Over the weekend, Intel and IBM announced separately their solutions to heat-related challenges involving Moore's Law -- the ability to double the number of transistors on a chip about every two years -- by replacing the use of silicon dioxide as an insulator with various metals and a new material collectively called "high-k and metal gate", resulting in improved performance and better energy retaining. Intel said it believes it has more than a year lead over competitors in 45nm processors and expects production to begin in the second-half of this year on its "Penryn" codenamed 45nm family of products. Intel co-founder Gordon Moore said this is the "... biggest change in transistor technology since ... the late 1960s." IBM announced it plans to apply its technology to products with chip circuits as small as 45nm from 2008. The research director at Envisioneering Group commented, "Intel will be the first to have this in production, but IBM could potentially have a density advantage compared with Intel's scheme." Shares of Intel gained 1.75% to close at $20.89 yesterday; IBM +1.12%, $98.54; AMD -1.66%, $15.95; ASM Int'l, reportedly a supplier to Intel of a product in "high-k gate", -0.23%, $22.00.

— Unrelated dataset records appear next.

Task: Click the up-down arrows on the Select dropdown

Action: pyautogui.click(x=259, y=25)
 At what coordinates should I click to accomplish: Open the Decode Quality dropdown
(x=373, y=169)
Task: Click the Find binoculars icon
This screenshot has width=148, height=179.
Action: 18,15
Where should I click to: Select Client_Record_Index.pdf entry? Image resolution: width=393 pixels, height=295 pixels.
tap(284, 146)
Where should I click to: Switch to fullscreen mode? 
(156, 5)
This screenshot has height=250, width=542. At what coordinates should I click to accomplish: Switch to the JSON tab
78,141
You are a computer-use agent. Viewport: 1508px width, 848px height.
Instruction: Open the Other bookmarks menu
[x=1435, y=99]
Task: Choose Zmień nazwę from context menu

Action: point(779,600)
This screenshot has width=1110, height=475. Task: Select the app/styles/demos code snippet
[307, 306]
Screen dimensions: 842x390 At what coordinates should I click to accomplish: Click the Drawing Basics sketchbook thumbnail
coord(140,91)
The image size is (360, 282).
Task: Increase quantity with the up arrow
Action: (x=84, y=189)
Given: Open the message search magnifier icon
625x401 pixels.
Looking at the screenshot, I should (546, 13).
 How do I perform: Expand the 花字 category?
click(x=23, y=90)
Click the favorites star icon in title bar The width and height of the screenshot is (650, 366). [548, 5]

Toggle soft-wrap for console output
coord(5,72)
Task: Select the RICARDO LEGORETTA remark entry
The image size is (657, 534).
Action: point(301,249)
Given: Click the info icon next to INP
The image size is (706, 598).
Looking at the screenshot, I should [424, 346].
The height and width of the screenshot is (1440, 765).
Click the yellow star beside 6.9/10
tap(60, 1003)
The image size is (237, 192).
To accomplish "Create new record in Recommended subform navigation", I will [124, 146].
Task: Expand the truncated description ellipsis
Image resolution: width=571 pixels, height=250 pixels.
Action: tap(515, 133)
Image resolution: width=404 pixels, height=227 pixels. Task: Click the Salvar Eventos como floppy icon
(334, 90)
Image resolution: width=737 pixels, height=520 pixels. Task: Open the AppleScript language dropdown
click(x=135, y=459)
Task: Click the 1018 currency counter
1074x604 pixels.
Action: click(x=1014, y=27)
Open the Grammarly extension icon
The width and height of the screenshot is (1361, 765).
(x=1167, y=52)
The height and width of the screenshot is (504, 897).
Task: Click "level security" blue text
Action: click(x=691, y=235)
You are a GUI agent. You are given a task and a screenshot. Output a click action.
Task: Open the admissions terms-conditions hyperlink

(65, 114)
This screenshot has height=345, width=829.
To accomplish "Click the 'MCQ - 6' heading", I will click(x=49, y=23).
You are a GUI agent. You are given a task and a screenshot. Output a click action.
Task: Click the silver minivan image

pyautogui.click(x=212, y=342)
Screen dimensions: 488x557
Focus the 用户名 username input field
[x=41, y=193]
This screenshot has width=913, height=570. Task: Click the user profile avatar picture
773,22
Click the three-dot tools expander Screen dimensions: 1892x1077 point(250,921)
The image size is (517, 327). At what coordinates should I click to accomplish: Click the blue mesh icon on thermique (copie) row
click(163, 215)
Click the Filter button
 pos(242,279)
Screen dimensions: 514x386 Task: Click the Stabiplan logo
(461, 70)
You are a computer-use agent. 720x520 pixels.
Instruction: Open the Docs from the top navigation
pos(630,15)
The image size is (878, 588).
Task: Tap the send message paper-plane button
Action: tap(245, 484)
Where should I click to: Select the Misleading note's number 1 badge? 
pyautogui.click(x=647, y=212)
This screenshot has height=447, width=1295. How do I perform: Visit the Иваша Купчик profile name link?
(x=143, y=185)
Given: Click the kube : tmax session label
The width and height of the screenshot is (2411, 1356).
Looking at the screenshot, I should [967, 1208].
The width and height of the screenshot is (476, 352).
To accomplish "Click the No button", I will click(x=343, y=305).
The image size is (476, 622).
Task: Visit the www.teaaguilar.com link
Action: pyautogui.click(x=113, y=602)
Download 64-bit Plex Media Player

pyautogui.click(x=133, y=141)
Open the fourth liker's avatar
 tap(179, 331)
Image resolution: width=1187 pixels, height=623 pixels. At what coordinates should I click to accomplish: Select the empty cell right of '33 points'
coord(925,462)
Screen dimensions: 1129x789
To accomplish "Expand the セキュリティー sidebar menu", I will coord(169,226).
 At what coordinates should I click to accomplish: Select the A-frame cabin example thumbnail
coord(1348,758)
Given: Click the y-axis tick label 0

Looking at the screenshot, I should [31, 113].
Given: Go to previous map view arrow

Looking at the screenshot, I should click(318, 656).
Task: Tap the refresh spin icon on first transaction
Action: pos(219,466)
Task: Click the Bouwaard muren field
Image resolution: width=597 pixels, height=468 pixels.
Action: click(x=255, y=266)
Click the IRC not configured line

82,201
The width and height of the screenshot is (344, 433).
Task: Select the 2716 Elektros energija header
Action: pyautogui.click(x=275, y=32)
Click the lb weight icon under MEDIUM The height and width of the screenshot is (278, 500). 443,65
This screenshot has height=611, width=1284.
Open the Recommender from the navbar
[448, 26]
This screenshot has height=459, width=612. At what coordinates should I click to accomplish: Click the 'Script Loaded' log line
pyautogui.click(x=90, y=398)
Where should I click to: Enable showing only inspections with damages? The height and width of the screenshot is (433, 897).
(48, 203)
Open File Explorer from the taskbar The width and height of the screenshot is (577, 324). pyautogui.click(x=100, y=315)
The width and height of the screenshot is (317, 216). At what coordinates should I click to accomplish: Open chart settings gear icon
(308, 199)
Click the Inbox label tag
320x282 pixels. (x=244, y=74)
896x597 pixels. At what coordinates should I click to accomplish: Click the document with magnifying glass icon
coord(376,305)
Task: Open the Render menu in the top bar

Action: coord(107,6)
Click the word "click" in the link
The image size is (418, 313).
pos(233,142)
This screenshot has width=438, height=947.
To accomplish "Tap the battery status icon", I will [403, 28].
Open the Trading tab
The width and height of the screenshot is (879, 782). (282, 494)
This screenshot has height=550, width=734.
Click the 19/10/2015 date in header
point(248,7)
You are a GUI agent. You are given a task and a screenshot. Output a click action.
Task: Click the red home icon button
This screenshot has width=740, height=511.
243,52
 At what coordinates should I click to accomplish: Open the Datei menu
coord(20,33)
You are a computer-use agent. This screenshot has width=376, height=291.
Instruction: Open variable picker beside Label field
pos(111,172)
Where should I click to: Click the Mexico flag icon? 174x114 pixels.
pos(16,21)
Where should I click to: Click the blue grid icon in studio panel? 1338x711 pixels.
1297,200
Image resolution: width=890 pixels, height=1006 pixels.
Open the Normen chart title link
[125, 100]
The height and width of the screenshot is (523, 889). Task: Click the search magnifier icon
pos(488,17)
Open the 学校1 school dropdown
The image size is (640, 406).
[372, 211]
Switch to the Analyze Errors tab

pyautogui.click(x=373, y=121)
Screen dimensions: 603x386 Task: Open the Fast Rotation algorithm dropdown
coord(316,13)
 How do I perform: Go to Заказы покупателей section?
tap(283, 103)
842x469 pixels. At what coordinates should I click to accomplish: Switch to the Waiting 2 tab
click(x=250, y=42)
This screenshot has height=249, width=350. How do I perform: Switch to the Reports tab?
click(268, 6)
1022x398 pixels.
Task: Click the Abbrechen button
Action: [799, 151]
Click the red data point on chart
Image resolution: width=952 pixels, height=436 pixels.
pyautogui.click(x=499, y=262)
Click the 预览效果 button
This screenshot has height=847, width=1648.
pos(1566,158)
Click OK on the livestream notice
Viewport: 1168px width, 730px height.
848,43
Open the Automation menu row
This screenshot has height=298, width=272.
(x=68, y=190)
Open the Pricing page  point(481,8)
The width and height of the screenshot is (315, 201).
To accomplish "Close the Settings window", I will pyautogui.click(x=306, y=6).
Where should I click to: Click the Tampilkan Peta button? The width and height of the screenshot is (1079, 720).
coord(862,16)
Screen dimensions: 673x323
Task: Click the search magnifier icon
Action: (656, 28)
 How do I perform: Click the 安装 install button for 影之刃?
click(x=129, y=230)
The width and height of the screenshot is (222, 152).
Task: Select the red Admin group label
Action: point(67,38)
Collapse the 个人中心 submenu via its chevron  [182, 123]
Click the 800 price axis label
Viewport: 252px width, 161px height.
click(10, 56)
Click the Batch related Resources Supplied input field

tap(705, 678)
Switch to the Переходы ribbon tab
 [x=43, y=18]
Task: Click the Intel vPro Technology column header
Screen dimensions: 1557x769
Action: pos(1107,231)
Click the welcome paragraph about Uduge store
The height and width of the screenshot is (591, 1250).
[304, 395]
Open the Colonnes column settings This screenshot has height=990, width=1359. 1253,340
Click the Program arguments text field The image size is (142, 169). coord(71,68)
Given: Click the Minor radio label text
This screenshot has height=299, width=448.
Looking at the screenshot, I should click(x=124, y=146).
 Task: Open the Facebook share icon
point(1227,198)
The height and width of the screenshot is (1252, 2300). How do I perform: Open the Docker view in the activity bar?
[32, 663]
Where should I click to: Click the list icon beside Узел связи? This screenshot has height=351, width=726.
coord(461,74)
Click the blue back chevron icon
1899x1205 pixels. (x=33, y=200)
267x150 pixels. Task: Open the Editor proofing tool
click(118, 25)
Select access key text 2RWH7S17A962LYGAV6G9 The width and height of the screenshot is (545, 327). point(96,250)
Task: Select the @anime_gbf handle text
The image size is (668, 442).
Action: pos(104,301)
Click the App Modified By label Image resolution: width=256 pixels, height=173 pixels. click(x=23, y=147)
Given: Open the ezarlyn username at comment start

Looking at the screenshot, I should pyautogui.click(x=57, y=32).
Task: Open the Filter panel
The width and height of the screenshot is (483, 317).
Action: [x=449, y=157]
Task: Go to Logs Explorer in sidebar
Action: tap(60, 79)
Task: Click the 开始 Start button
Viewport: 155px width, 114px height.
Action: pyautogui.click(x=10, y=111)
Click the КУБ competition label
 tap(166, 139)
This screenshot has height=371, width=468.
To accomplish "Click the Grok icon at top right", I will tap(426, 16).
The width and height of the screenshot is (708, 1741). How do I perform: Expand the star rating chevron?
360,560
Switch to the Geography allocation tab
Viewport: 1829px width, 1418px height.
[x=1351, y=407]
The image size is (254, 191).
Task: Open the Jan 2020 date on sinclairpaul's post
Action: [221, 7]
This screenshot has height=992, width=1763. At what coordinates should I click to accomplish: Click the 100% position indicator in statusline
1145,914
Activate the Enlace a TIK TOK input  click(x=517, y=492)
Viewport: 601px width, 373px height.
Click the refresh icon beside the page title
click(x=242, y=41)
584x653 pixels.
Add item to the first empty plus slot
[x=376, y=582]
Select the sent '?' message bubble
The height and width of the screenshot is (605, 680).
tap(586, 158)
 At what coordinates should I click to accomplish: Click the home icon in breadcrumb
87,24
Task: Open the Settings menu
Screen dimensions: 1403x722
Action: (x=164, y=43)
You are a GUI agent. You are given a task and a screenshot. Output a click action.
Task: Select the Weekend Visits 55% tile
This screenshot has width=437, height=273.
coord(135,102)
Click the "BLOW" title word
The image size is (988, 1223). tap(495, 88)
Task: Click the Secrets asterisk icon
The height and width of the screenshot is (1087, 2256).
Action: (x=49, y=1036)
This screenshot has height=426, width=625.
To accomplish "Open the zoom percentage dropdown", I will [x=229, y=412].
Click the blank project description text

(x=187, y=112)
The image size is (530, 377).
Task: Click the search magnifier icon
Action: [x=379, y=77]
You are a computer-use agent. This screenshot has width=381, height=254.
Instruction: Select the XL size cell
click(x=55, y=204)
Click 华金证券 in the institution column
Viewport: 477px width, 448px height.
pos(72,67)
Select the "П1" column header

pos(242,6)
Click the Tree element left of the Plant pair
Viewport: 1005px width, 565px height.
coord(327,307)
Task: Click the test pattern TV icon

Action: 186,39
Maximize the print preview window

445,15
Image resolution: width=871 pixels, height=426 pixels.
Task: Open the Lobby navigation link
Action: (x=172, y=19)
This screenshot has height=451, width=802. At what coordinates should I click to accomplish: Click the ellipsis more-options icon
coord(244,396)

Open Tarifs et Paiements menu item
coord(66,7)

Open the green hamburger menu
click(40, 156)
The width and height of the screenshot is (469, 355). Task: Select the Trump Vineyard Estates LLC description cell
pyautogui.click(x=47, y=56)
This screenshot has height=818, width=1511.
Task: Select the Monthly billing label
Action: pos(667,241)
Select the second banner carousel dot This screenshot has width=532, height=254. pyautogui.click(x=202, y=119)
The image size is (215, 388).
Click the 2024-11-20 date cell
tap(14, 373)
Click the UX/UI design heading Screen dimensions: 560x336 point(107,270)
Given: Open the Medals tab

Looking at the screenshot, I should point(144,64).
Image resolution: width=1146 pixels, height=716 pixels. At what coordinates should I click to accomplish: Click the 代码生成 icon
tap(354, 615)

• Sources: Intel press release, IBM press release, BusinessWeek-AP
• Related commentary: Color On Intel's Transistor News: ASM Supplying Tools?, Intel's Shrinking Chips: Goodbye Silicon Dioxide, Intel Back In Server Driver's Seat After Sun Deal. Conference call transcripts: Intel Q4'06, IBM Q4'06, AMD Q4'06
• Stocks and ETFs to watch: Intel (NASDAQ:INTC), [Reported Intel supplier] ASM International (NASDAQ:ASMI), IBM (NYSE:IBM). Competitor: Advanced Micro Devices (NYSE:AMD), [IBM's transistor dev. partners inc. AMD] Sony (NYSE:SNE), Toshiba (OTCPK:TOSBF). ETFs: Semiconductor HOLDRs (NYSEARCA:SMH), iShares Goldman Sachs Semiconductor (IGW), PowerShares Dynamic Semiconductors (NYSEARCA:PSI), SPDR Semiconductor (NYSEARCA:XSD), Technology Select Sector SPDR (NYSEARCA:XLK)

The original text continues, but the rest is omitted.